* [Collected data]
┄┄┄┄┄┄┄┄┄┄┄┄┄┄┄┄┄┄┄┄

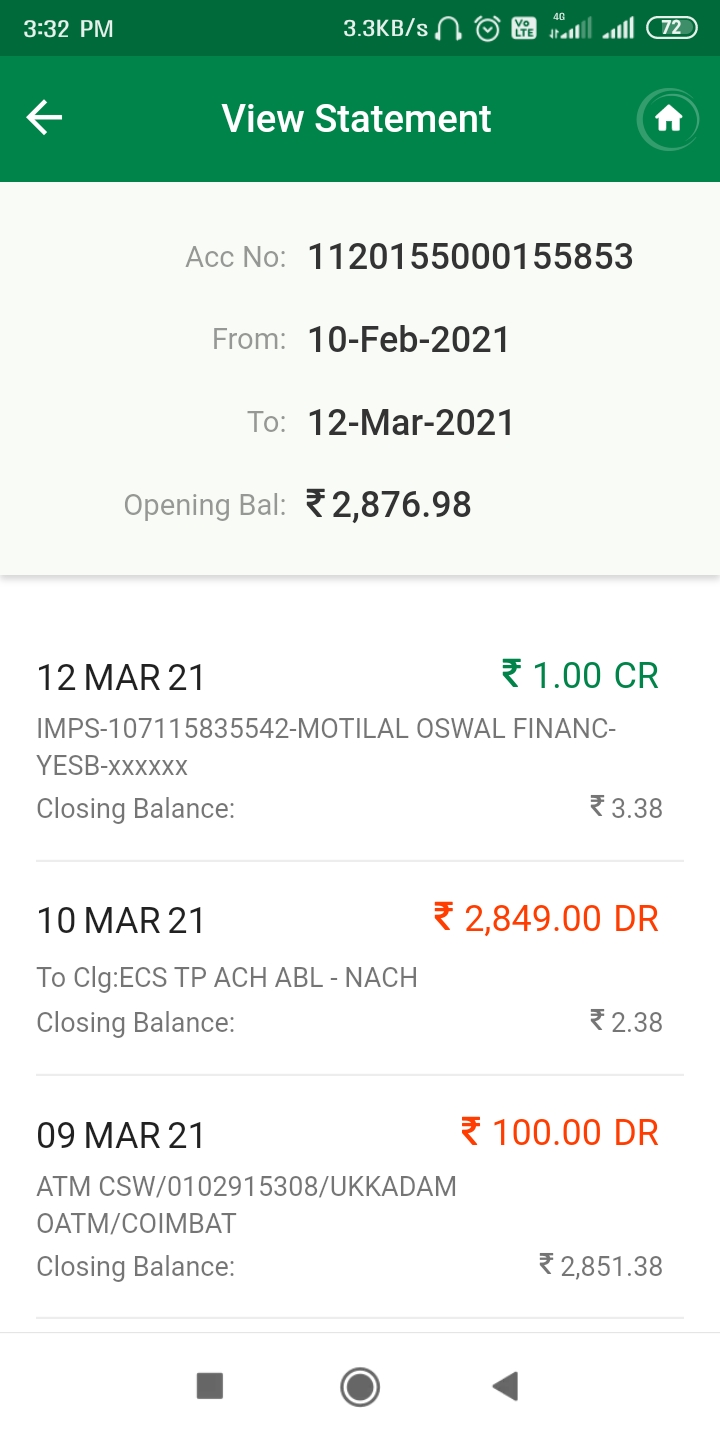Viewport: 720px width, 1440px height.
Task: Tap the View Statement title
Action: pyautogui.click(x=357, y=118)
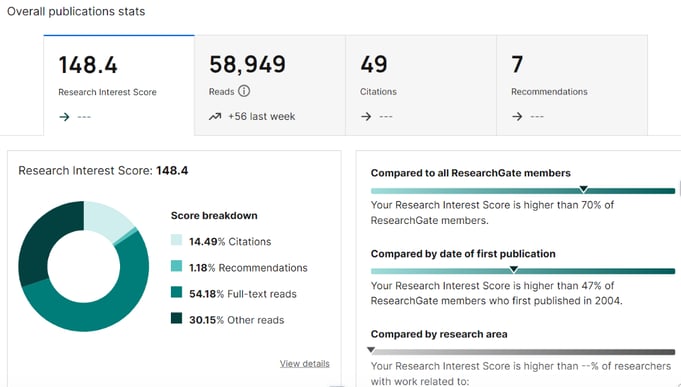Click the +56 last week text

261,116
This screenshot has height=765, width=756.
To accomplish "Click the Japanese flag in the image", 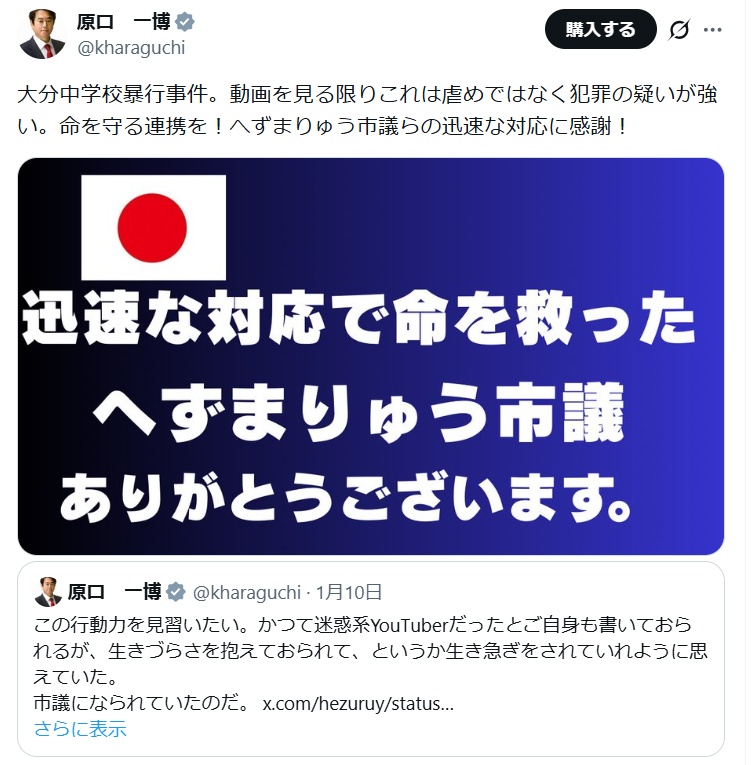I will click(153, 227).
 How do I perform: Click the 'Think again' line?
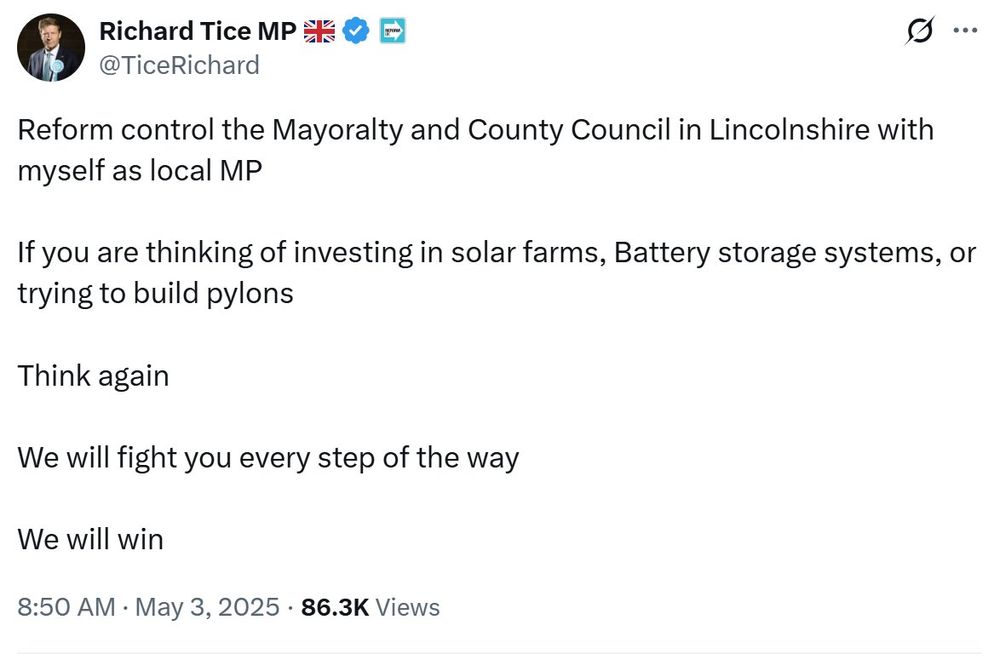93,376
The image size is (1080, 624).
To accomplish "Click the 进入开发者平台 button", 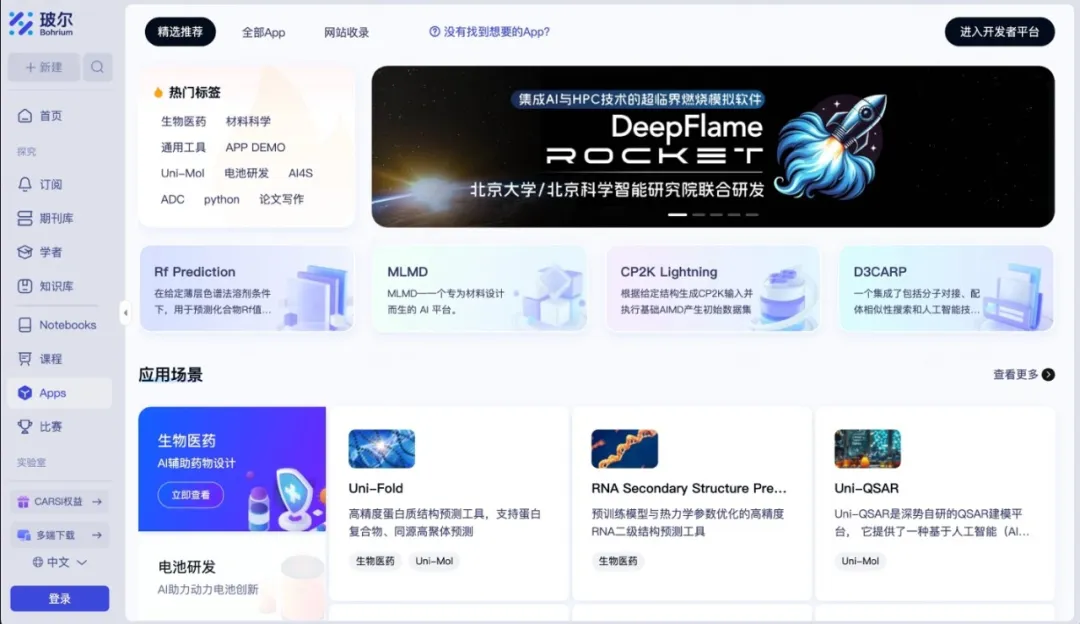I will pos(999,32).
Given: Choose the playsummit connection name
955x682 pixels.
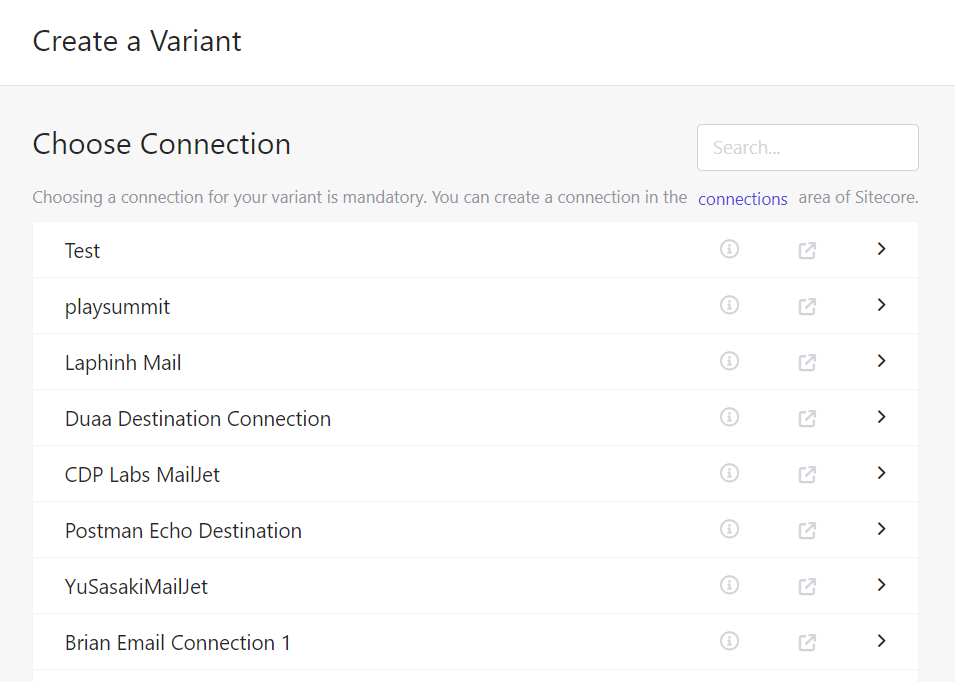Looking at the screenshot, I should pyautogui.click(x=117, y=307).
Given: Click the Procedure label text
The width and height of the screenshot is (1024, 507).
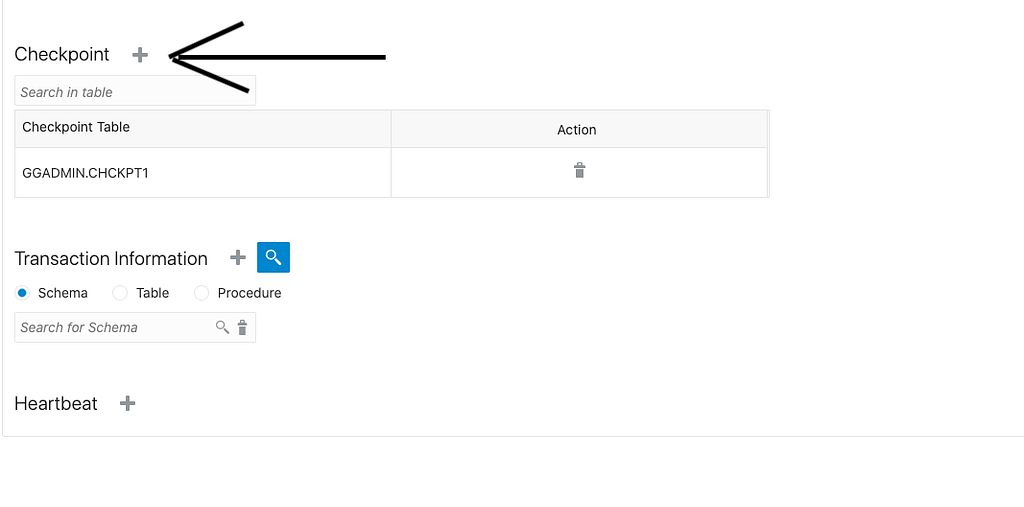Looking at the screenshot, I should 249,293.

┄┄┄┄┄┄┄┄┄┄┄┄┄┄┄┄┄┄┄┄

* [What you are asked to do]
Starting from the data above, filter for lines with "Given" and copy each one.

* [Task solution]
Given: Choose the playsummit connection name
Given: Click the Procedure label text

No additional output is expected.